Le lancement réussi de la mission Crew-1, le 15 novembre 2020. | Gregg Newton / AFP
Le lancement réussi de la mission Crew-1, le 15 novembre 2020. | Gregg Newton / AFP

Crew-1: une réussite pour SpaceX, une punition pour Elon Musk

Retour de karma pour l'Américain et ses positions pour le moins baroques sur le Covid-19.

À l'heure où ces lignes sont écrites, Michael Hopkins, Shannon Walker, Victor Glover et Soichi Noguchi voguent sans encombre dans une capsule Crew Dragon vers la Station spatiale internationale. Les astronautes ont été propulsés depuis le Kennedy Space Center floridien dimanche soir à 19h27, heure locale, par une fusée Falcon 9 de SpaceX.

Nommée Crew-1, et faisant suite à un premier vol-test en mai 2020, la mission est historique: elle est la première effectuée officiellement pour le compte de la NASA par une firme commerciale privée américaine, dont le lanceur a été certifié par l'agence un peu plus tôt en novembre.

Après des années passées à bâtir ces partenariats publics-privés qui animent la nouvelle politique maison de l'agence spatiale américaine, c'est donc une nouvelle ère qui s'ouvre pour un secteur spatial où les acteurs commerciaux se multiplient, mais dans lequel SpaceX dispose sans nul doute de la plus belle avance.

La vérité, comme un boomerang

Il y avait pourtant un absent de marque lors de ce lancement: Elon Musk lui-même n'a pu assister en personne à l'un des plus importants couronnements de sa déjà riche carrière.

Dans la semaine menant au jour-J, décalé de 24 heures en raison d'une météo défavorable, Musk révélait ainsi avoir été testé positif et négatif au Covid-19 par quatre tests antigéniques rapides passés dans la même journée. Il profitait de l'occasion pour instiller un doute supplémentaire sur leur utilité dans la crise.
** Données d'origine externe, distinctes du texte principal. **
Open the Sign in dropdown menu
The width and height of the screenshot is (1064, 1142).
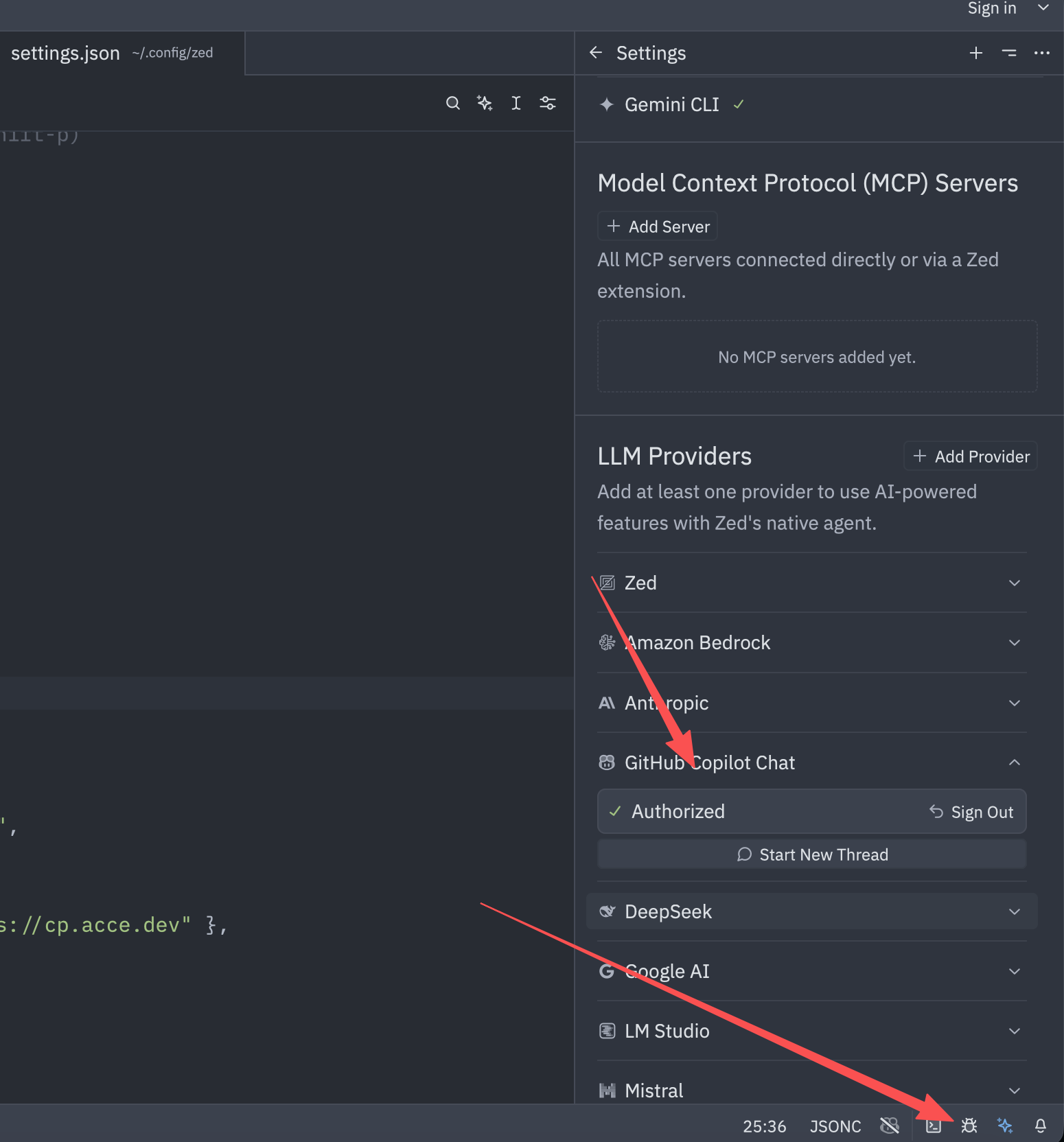click(1043, 8)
Or, la procédure de la NASA est claire dans un cas comme celui-ci, et a été rappelée par son patron Jim Bridenstine: en attendant les résultats d'un examen PCR plus probant, il attendait d'Elon Musk qu'il «s'isole et se mette en quarantaine» pour ne pas mettre la mission Crew-1 en péril.
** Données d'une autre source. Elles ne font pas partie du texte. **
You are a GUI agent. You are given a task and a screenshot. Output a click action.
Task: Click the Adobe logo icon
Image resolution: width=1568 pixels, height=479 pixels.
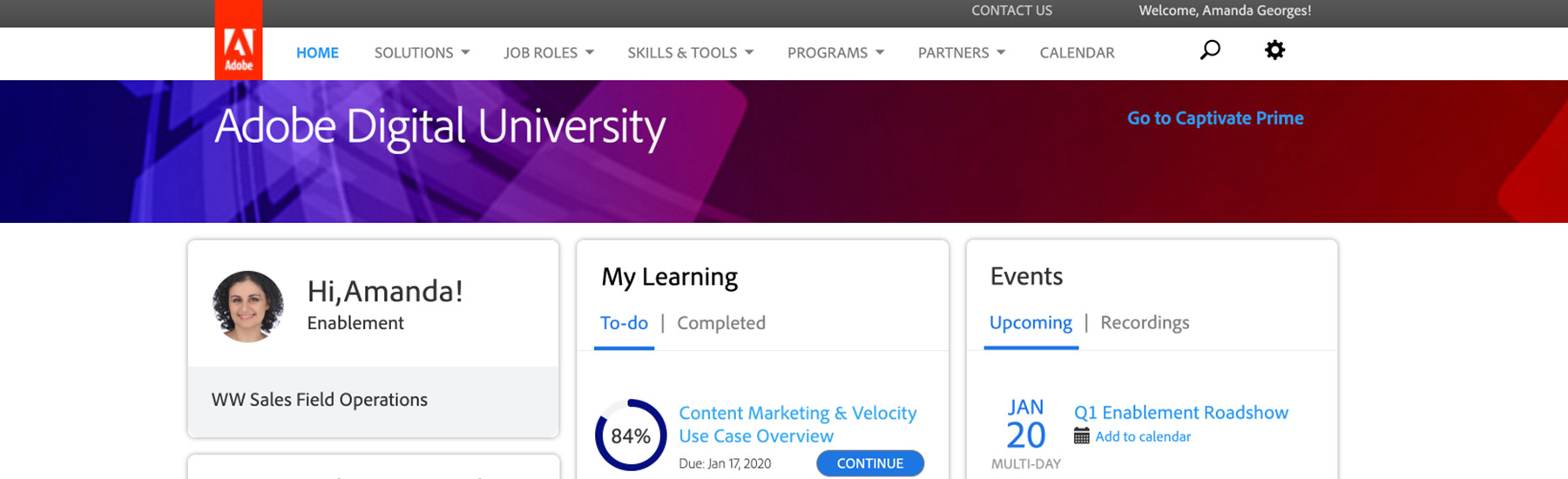point(239,49)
À quelques heures du lancement, Musk reconnaissait qu'il souffrait probablement d'une forme modérée du Covid-19. Or, depuis le début de la pandémie, l'Américain a été l'une des personnalités mettant le plus bruyamment en doute sa gravité, tweetant contre-vérité sur fake news alors que le tableau s'assombrissait chaque semaine un peu plus aux États-Unis.

En mars, il tweetait ainsi que «la panique du coronavirus était stupide», expliquant un peu plus tard que tout serait de toute façon terminé en avril. Alors que les États-Unis entraient en partie en confinement, lui rechignait à fermer l'usine Tesla de Fremont, en Californie, entamant un bras de fer public avec les autorités locales.

Fin avril, The Verge compilait les prises de positions baroques -c'est le moins qu'on puisse dire- du serial entrepreneur sur la question. Pour un tel homme de science, le tableau n'avait alors déjà rien de glorieux.

Cochon qui s'en dédit: le 14 novembre, Musk continuait bille en tête à comparer le Covid-19 à un simple rhume. Dans le même temps, les États-Unis affrontent une «troisième vague» automnale que Business Insider compare à un tsunami, et s'apprête à dépasser la sinistre barre des 250.000 victimes.

Que le patron de SpaceX ait été privé du spectacle de sa plus éclatante réussite par le virus, dont il remet si bruyamment en cause la gravité, est donc peut-être un juste -mais heureusement minime- retour de karma.